A Query Optimization Method Utilizing Large Language Models
Zhiming Yao, Haoyang Li, Jing Zhang, Cuiping Li, Hong Chen
TL;DR
This work tackles the challenge of efficient query optimization in DBMS by replacing the traditional search and cost-model components with two fine-tuned LLMs. The LLMOpt framework introduces $LLM^{G}$ for generating plan candidates and $LLM^{S}$ for global, list-wise plan selection, trained offline on database statistics and execution results. Across JOB, JOB-EXT, and Stack benchmarks, both LLMOpt(G) and LLMOpt(S) outperform PostgreSQL, BAO, and HybridQO, with $LLM^S$ delivering the best practical end-to-end latency. The findings suggest that LLMs, when properly fine-tuned with domain data, can provide robust, scalable, and efficient query optimization, with potential for further acceleration and improved integration in real systems.
Abstract
Query optimization is a critical task in database systems, focused on determining the most efficient way to execute a query from an enormous set of possible strategies.

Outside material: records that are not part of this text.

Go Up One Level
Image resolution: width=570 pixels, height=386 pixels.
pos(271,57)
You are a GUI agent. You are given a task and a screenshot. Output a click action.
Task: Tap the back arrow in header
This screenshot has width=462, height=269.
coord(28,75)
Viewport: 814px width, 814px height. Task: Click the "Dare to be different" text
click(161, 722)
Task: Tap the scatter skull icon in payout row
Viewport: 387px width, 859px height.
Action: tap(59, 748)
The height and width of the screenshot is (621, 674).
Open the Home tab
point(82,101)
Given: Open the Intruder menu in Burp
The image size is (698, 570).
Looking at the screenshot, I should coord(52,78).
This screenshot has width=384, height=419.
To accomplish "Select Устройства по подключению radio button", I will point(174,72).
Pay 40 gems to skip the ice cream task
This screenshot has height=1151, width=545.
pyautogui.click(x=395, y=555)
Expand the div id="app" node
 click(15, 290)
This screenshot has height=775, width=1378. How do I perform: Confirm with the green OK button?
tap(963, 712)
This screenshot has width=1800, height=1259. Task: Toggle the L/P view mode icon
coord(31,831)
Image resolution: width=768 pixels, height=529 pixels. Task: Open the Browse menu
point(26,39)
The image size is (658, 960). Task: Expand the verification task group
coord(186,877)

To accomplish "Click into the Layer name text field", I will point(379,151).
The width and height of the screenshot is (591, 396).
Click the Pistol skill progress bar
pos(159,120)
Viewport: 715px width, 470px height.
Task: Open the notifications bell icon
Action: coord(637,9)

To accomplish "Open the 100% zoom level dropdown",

Traditional approaches rely on heuristic search methods and cost predictions, but these often struggle with the complexity of the search space and inaccuracies in performance estimation, leading to suboptimal plan choices. This paper presents LLMOpt, a novel framework that leverages Large Language Models (LLMs) to address these challenges through two innovative components: (1) LLM for Plan Candidate Generation (LLMOpt(G)), which eliminates heuristic search by utilizing the reasoning abilities of LLMs to directly generate high-quality query plans, and (2) LLM for Plan Candidate Selection (LLMOpt(S)), a list-wise cost model that compares candidates globally to enhance selection accuracy. To adapt LLMs for query optimization, we propose fine-tuning pre-trained models using optimization data collected offline. Experimental results on the JOB, JOB-EXT, and Stack benchmarks show that LLMOpt(G) and LLMOpt(S) outperform state-of-the-art methods, including PostgreSQL, BAO, and HybridQO. Notably, LLMOpt(S) achieves the best practical performance, striking a balance between plan quality and inference efficiency.